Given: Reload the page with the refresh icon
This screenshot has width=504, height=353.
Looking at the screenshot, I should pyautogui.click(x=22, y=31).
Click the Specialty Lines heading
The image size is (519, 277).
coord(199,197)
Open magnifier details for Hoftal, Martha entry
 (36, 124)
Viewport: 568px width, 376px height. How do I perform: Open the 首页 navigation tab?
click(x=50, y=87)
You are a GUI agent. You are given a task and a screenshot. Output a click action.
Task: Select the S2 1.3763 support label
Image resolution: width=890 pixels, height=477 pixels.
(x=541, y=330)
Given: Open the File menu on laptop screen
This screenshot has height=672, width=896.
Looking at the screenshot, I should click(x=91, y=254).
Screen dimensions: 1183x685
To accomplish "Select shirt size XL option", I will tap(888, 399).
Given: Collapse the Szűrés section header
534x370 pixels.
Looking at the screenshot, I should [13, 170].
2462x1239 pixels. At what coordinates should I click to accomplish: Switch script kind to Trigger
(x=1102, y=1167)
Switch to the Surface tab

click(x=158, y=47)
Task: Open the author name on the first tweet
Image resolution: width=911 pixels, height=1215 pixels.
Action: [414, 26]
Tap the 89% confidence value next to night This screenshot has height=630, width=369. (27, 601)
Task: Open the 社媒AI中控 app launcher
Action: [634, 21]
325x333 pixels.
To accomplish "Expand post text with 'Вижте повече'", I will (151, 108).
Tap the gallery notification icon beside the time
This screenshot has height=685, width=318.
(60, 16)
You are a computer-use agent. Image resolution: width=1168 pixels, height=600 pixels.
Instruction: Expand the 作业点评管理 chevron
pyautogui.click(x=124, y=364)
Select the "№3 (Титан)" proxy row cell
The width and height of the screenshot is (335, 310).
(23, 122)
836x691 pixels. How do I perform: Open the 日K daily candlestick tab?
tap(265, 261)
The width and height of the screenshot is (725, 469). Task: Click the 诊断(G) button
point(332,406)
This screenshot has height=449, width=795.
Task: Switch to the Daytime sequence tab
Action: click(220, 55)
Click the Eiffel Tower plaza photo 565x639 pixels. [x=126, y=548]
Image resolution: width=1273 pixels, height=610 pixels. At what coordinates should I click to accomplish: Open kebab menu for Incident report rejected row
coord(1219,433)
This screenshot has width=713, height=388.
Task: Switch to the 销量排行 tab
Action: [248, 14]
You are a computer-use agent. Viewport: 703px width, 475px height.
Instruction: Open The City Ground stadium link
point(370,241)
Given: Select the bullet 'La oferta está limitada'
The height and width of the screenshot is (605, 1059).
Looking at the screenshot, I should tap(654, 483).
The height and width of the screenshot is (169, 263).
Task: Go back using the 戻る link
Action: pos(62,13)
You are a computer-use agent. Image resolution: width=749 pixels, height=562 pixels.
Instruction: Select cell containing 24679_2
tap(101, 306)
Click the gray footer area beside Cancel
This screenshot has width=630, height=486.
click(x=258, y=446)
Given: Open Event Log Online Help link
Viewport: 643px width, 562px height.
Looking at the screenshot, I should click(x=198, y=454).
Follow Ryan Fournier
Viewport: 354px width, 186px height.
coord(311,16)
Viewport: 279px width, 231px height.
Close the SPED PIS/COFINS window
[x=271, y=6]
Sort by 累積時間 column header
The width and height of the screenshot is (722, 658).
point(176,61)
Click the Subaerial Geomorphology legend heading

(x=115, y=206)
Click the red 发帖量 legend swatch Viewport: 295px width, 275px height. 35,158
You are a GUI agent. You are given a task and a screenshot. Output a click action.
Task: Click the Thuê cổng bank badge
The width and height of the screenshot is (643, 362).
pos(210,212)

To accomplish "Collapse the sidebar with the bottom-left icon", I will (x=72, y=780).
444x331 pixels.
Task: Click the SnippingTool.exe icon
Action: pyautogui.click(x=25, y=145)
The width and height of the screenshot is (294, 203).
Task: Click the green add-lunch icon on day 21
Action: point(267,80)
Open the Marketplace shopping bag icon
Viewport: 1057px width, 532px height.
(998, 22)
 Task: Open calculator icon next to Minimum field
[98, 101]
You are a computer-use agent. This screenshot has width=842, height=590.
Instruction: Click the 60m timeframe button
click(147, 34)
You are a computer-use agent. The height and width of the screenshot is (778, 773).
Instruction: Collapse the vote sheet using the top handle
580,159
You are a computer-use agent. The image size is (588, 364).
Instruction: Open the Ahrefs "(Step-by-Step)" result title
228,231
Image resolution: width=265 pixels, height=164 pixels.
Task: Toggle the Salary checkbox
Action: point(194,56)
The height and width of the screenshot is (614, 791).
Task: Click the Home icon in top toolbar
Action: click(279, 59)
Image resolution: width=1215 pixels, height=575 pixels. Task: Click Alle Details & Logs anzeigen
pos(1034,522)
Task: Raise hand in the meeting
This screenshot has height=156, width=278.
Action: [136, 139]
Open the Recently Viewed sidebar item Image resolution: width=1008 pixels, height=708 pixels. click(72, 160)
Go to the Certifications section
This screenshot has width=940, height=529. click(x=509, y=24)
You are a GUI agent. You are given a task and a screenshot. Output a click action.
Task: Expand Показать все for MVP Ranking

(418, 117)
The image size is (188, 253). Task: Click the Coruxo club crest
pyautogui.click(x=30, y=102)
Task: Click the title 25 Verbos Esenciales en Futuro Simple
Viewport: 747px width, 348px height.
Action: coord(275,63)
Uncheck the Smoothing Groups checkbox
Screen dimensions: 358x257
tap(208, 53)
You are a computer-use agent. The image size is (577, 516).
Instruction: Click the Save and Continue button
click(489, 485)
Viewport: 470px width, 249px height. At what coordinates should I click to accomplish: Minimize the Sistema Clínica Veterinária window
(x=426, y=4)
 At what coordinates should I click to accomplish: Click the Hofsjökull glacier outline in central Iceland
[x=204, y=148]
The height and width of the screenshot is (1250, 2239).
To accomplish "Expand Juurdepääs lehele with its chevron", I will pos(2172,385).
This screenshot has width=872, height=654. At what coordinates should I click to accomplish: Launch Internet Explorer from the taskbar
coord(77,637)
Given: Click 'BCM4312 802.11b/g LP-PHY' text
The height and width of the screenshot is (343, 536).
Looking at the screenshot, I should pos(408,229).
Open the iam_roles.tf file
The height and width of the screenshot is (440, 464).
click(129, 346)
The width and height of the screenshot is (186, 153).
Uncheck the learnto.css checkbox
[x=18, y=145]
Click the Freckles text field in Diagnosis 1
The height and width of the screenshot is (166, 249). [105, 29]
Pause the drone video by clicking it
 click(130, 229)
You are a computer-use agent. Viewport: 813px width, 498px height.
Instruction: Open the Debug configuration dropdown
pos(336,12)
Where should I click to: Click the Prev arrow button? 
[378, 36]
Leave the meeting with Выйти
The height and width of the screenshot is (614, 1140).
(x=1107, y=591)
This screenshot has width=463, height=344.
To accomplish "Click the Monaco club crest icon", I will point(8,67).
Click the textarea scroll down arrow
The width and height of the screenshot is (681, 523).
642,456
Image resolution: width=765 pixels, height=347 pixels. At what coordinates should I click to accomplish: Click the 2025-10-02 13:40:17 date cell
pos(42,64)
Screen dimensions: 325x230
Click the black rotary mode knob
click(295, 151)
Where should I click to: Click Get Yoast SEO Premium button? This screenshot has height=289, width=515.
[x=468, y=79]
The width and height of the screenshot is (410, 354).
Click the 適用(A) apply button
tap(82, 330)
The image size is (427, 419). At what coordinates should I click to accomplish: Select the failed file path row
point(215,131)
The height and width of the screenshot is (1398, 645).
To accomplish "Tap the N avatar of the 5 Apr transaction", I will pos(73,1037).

★ ★ ★ ★

=== What to do ===
Lay out the entries as a two-column CSV with the headers instruction and response. Begin at the line that has "You are a computer-use agent. Image resolution: width=749" and stop after the line that has "click(x=258, y=446)". Give one row per entry, put each field in double quotes, and turn any line breaks into spaces.

=== Exercise response ===
instruction,response
"You are a computer-use agent. Image resolution: width=749 pixels, height=562 pixels. Instruction: Select cell containing 24679_2","tap(101, 306)"
"Click the gray footer area beside Cancel This screenshot has width=630, height=486.","click(x=258, y=446)"